When I need a break, I rent one. One rental place even lets me use it at their shop for $10 if I only have a few pieces to do.
Al Mollitor, Sharon MA
One thing to watch out for also..I was helping a buddy do (groan) white vinyl siding and white Alum. trim. Usally when I get a coil one side is white the other brown..standard stuff. We noticed that both side were white with the coils we got at Lowes. Bent up enough fascia, window wraps, door wraps for the house..bright sunny day we had our shades on. when I put up the first fascia pc. on the house we said "Hmmm, not the same white"..took off our sunglasses and SH*&T it was GREY..just a little GREY, but GREY. His wife is an art teacher at the high school..No way to make HER think it was white...I looked at the box, read it with my own eyes, and thought well maybe it was just this pc.
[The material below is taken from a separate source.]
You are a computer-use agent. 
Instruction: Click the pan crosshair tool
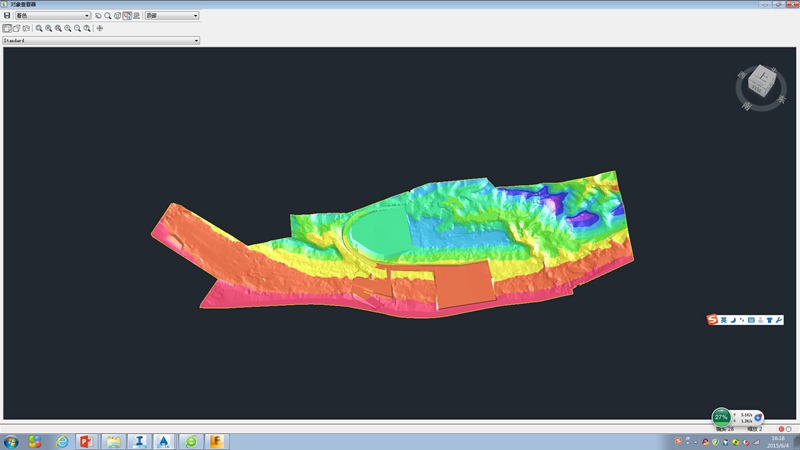coord(99,29)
Nope TWO 50' coils all bent backwards. Back to Lowes.
Another tip, when you open the box at the end, reach in and untape the coil...cut a slit down a corner of the box...duct tape the box end shut with the coil end fed out like a box of aluminum foil...pull out what you need on the ground or somewhere flat..then score and snap. Use a framing sq. keeps yer ends nice.
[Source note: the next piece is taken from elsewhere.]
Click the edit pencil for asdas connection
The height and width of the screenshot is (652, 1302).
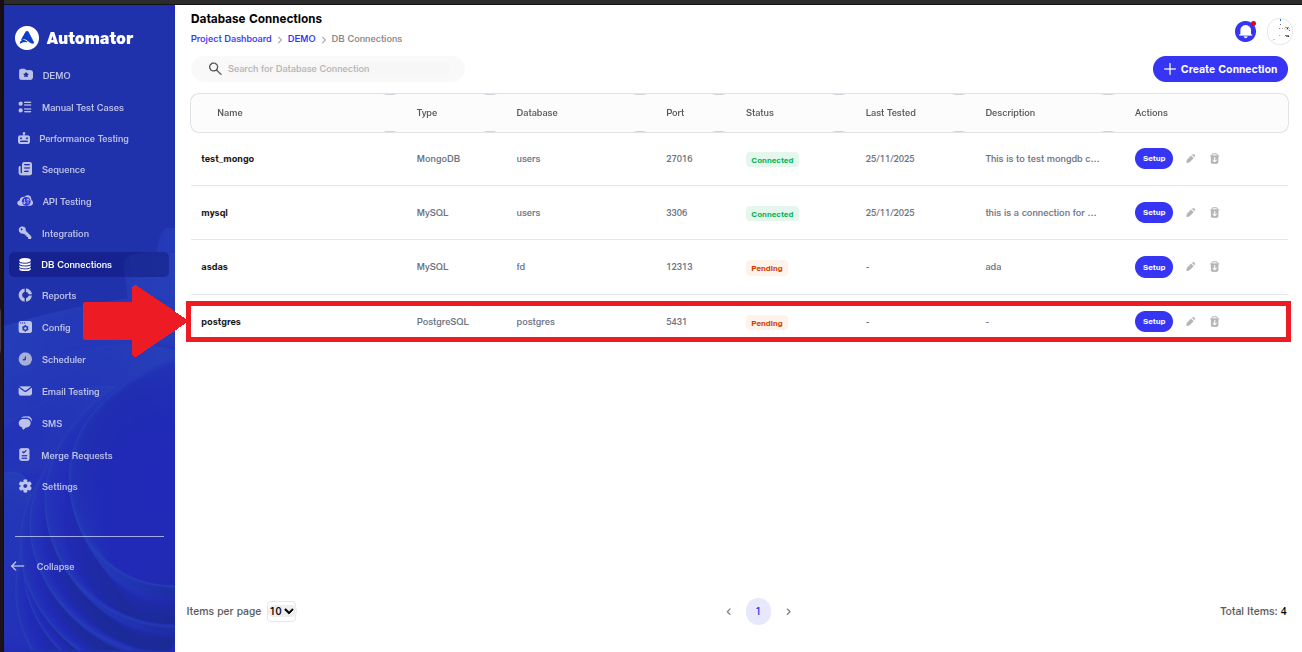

>>Nope TWO 50' coils all bent backwards. Back to Lowes.<<
That had to suck, big time!!
Nice tip about...>>cut a slit down a corner of the box...duct tape the box end shut with the coil end fed out like a box of aluminum foil...pull out what you need on the ground or somewhere flat..then score and snap.<<
I was always careful....but once though, the roll was taped ,out of the box sitting on the garage floor. I was bending a piece and....TWANG... that sucker let go. That stuff unwinds fast!! Marked it up pretty bad too! I'll use that tip with my next box. Thanks again.
Good point...I forgot the 'obvious'...thanks Mojo!
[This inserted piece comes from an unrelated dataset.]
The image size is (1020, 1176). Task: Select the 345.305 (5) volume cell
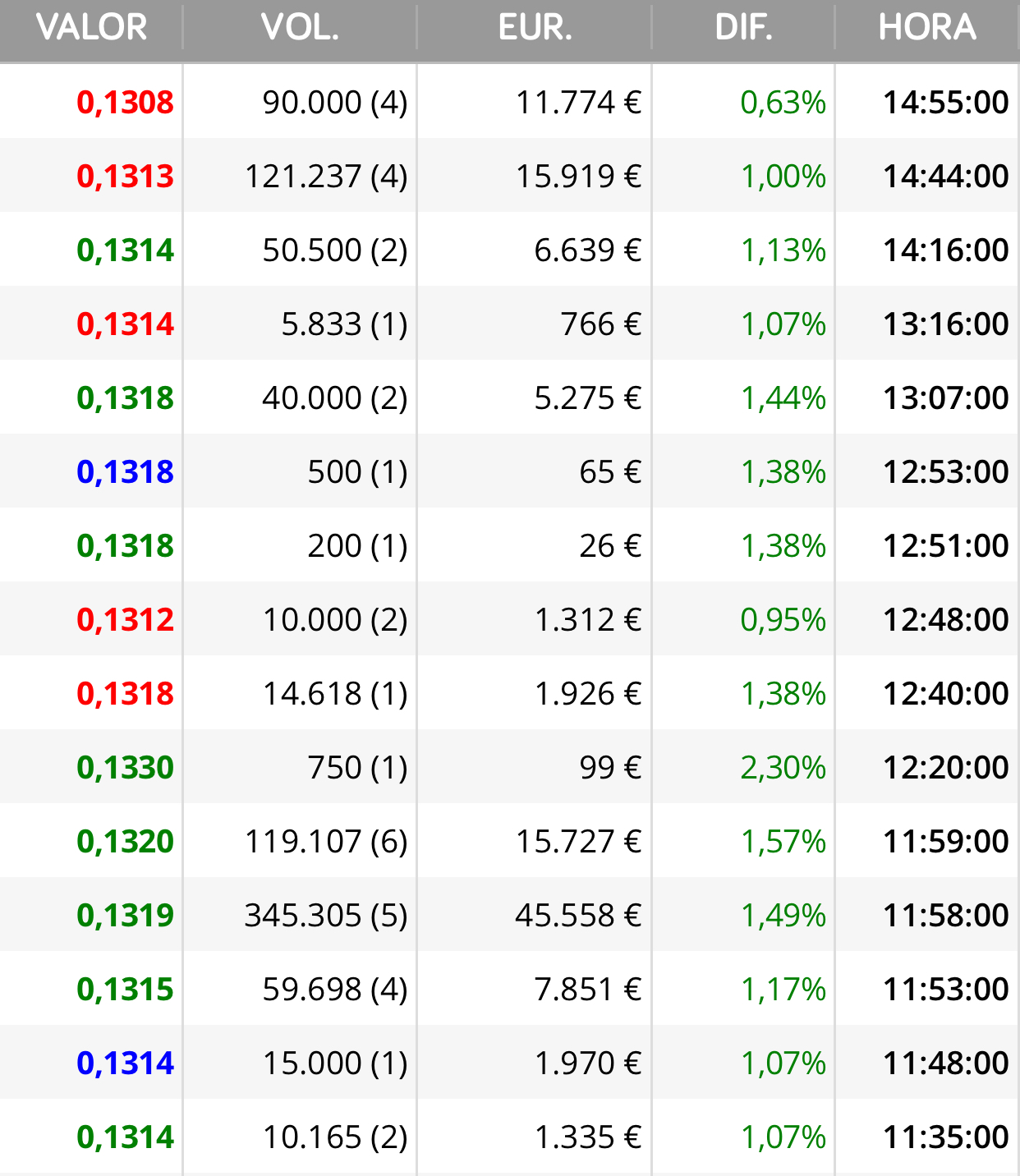click(x=326, y=916)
>>When I need a break, I rent one. One rental place even lets me use it at their shop for $10 if I only have a few pieces to do.<<
$10??? around here (CT) rental is big$$ for a brake. I did the math and to rent for 3 or 4 weekends was about half the $ for a new one. Then I lucked out...my father found a 'sweet' used one in NH for $500 and worth every dime to go get it. I did buy a tune up kit for it, but when I finish my house (someday I hope) I'll sell it and I'll still be ahead....maybe even make a little!!